### EXERCISE PROMPT
Arrange everything from the start of the records down through the line containing "Action: click(35, 303)" as a Markdown table with the columns "Row" and "Line." Give each line its row number and leave out blank lines.

### INPUT DATA
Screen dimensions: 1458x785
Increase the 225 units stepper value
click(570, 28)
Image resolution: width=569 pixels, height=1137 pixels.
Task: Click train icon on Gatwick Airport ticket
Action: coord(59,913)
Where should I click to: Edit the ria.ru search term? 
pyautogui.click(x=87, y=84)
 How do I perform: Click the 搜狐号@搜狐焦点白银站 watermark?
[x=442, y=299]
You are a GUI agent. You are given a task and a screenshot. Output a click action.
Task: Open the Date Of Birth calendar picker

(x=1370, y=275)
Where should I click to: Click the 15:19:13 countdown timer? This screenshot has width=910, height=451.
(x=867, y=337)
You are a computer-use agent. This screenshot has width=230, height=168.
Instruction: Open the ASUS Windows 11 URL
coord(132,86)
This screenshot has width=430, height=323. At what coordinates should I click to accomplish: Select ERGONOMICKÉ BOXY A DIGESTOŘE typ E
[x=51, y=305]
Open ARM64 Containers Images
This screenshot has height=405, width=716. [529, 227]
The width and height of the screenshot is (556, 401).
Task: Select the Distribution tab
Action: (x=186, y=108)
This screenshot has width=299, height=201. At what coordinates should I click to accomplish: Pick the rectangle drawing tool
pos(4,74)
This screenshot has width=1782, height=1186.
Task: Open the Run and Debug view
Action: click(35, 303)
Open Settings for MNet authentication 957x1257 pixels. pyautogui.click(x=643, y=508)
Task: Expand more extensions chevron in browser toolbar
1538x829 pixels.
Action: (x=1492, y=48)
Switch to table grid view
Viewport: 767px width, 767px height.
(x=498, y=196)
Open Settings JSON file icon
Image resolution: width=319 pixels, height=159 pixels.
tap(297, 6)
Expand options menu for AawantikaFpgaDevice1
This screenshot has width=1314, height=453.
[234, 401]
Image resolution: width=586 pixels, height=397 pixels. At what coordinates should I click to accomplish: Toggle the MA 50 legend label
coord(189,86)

### CORRECT RESPONSE
| Row | Line |
|---|---|
| 1 | Screen dimensions: 1458x785 |
| 2 | Increase the 225 units stepper value |
| 3 | click(570, 28) |
| 4 | Image resolution: width=569 pixels, height=1137 pixels. |
| 5 | Task: Click train icon on Gatwick Airport ticket |
| 6 | Action: coord(59,913) |
| 7 | Where should I click to: Edit the ria.ru search term?  |
| 8 | pyautogui.click(x=87, y=84) |
| 9 |  How do I perform: Click the 搜狐号@搜狐焦点白银站 watermark? |
| 10 | [x=442, y=299] |
| 11 | You are a GUI agent. You are given a task and a screenshot. Output a click action. |
| 12 | Task: Open the Date Of Birth calendar picker |
| 13 | (x=1370, y=275) |
| 14 | Where should I click to: Click the 15:19:13 countdown timer? This screenshot has width=910, height=451. |
| 15 | (x=867, y=337) |
| 16 | You are a computer-use agent. This screenshot has width=230, height=168. |
| 17 | Instruction: Open the ASUS Windows 11 URL |
| 18 | coord(132,86) |
| 19 | This screenshot has width=430, height=323. At what coordinates should I click to accomplish: Select ERGONOMICKÉ BOXY A DIGESTOŘE typ E |
| 20 | [x=51, y=305] |
| 21 | Open ARM64 Containers Images |
| 22 | This screenshot has height=405, width=716. [529, 227] |
| 23 | The width and height of the screenshot is (556, 401). |
| 24 | Task: Select the Distribution tab |
| 25 | Action: (x=186, y=108) |
| 26 | This screenshot has width=299, height=201. At what coordinates should I click to accomplish: Pick the rectangle drawing tool |
| 27 | pos(4,74) |
| 28 | This screenshot has width=1782, height=1186. |
| 29 | Task: Open the Run and Debug view |
| 30 | Action: click(35, 303) |